_What is expected_
As the output, give exactly the lines that run from the one with "Instruction: Click the" through the end of the records below, and omit pictures.

_Given data_
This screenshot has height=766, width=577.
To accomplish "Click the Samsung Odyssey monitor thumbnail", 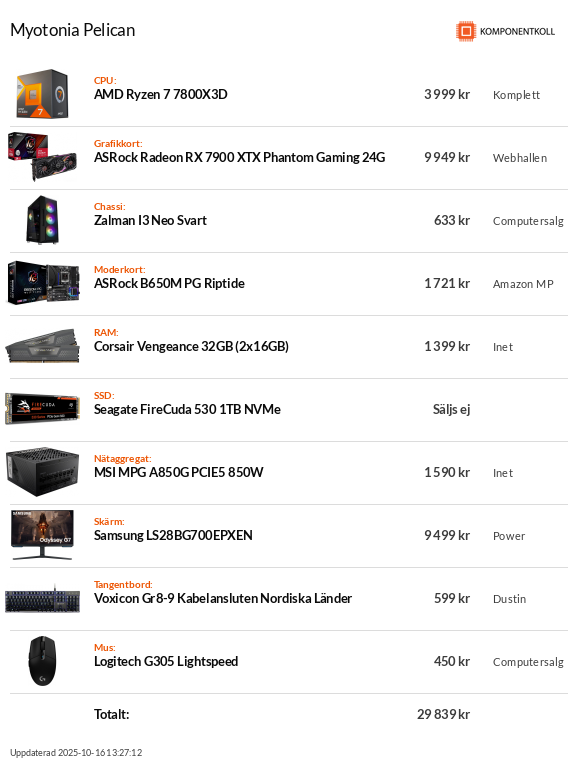I will (43, 535).
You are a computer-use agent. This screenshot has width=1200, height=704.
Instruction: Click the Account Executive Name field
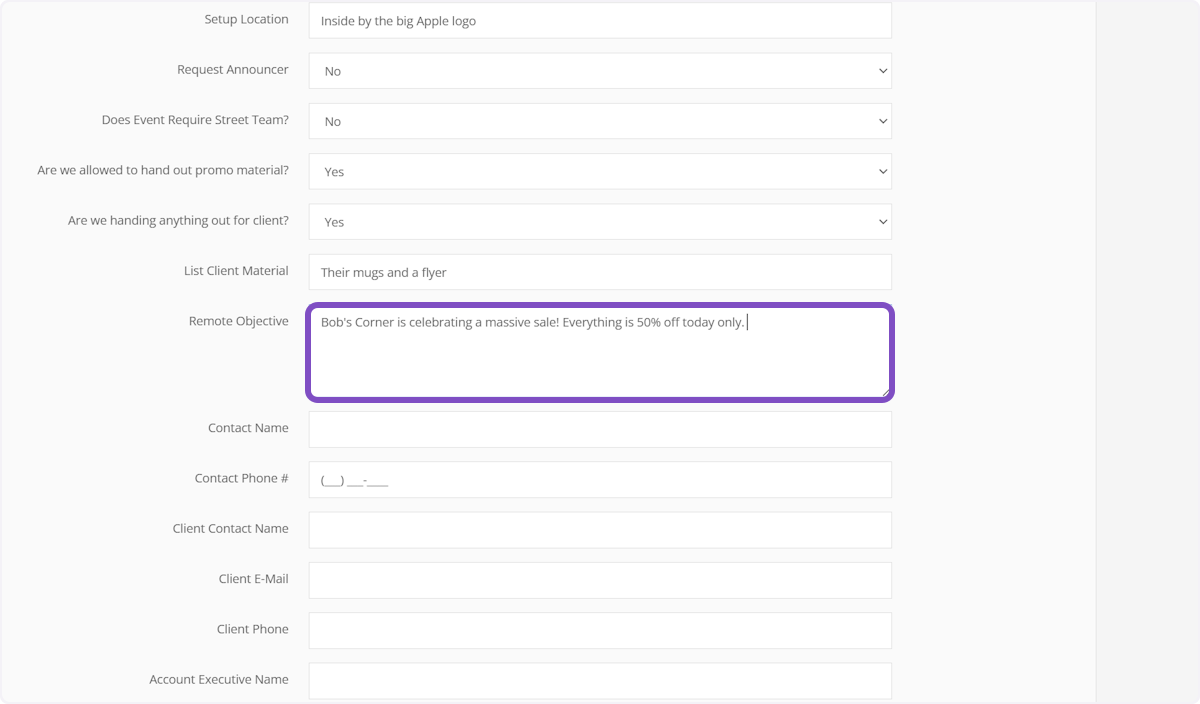tap(600, 680)
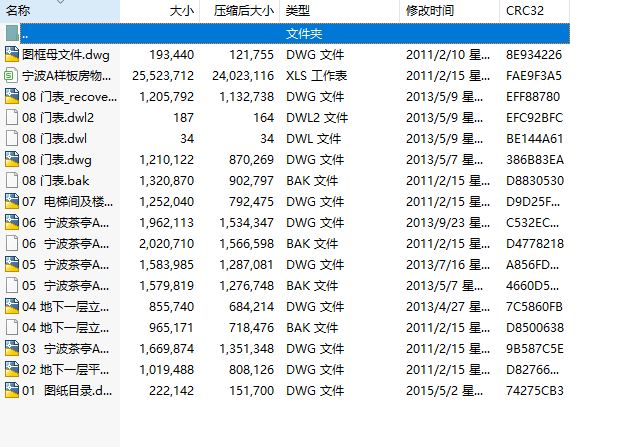Click the 08 门表.bak file icon
619x447 pixels.
(12, 181)
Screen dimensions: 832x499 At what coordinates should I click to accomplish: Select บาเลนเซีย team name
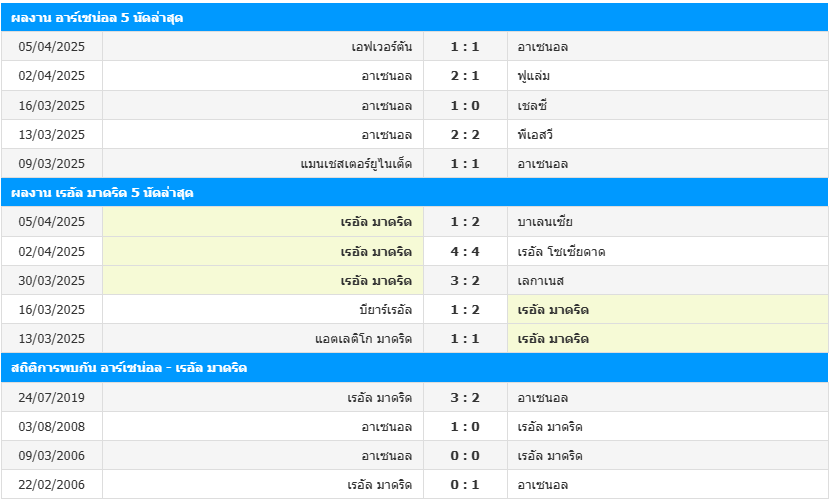[545, 222]
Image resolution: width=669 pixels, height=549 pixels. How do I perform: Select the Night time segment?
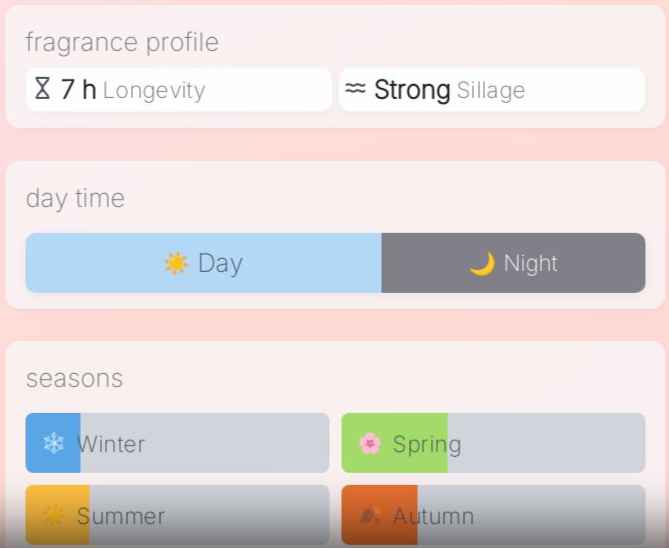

_Exercise result_
Instruction: Click the Account Executive Name field
tap(600, 680)
Click the 08 门表.bak file icon
619x447 pixels.
(12, 181)
Screen dimensions: 832x499 At what coordinates should I click to accomplish: Select บาเลนเซีย team name
[545, 222]
Image resolution: width=669 pixels, height=549 pixels. How do I perform: Select the Night time segment?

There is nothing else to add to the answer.